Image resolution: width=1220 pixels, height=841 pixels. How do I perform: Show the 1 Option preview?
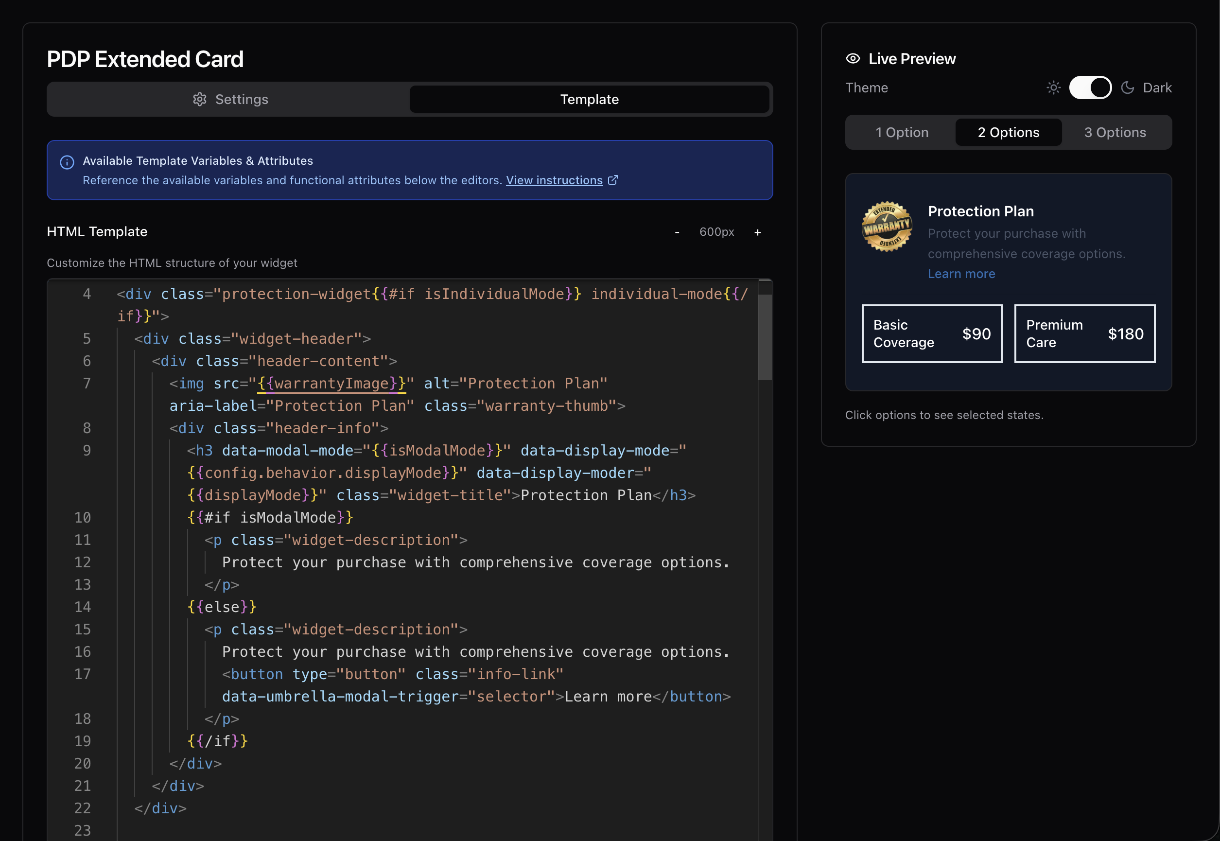902,132
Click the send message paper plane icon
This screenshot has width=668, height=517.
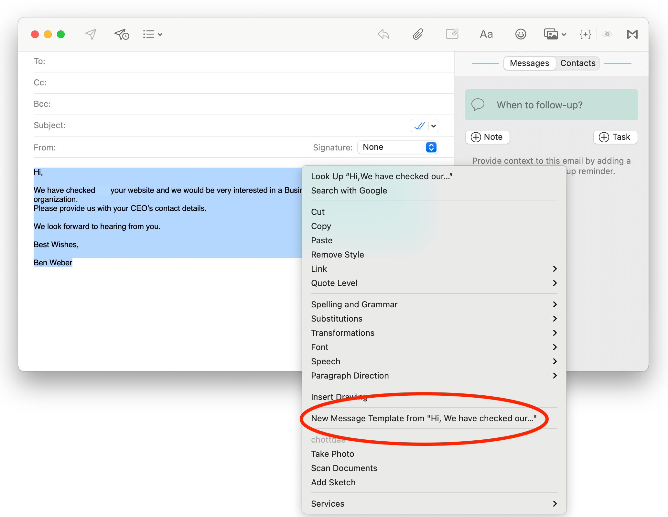(x=91, y=34)
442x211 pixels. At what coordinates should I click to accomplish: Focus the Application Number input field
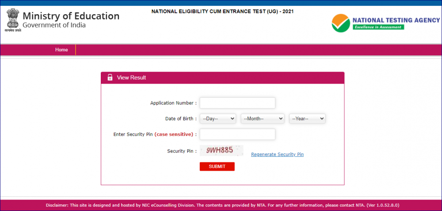(237, 103)
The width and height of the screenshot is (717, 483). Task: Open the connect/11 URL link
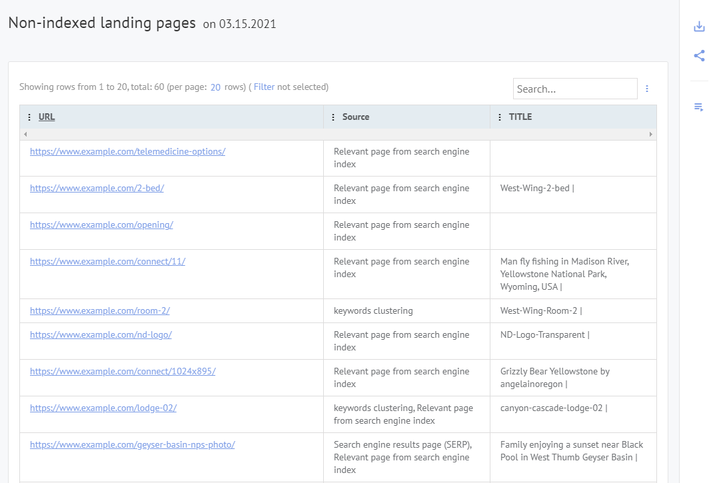click(107, 261)
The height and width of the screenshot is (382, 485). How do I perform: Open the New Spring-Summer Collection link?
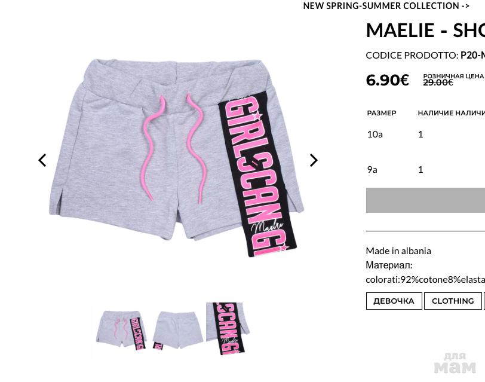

☆ ☆ ☆ ☆

*Task details*
Can you pull out every line of the listing above that contains the string "pixels"? Only matches with the same capitalization count.

*The response*
Image resolution: width=1220 pixels, height=841 pixels. How do I perform: Show the 1 Option preview?
442x211 pixels. At what coordinates should I click to accomplish: Focus the Application Number input field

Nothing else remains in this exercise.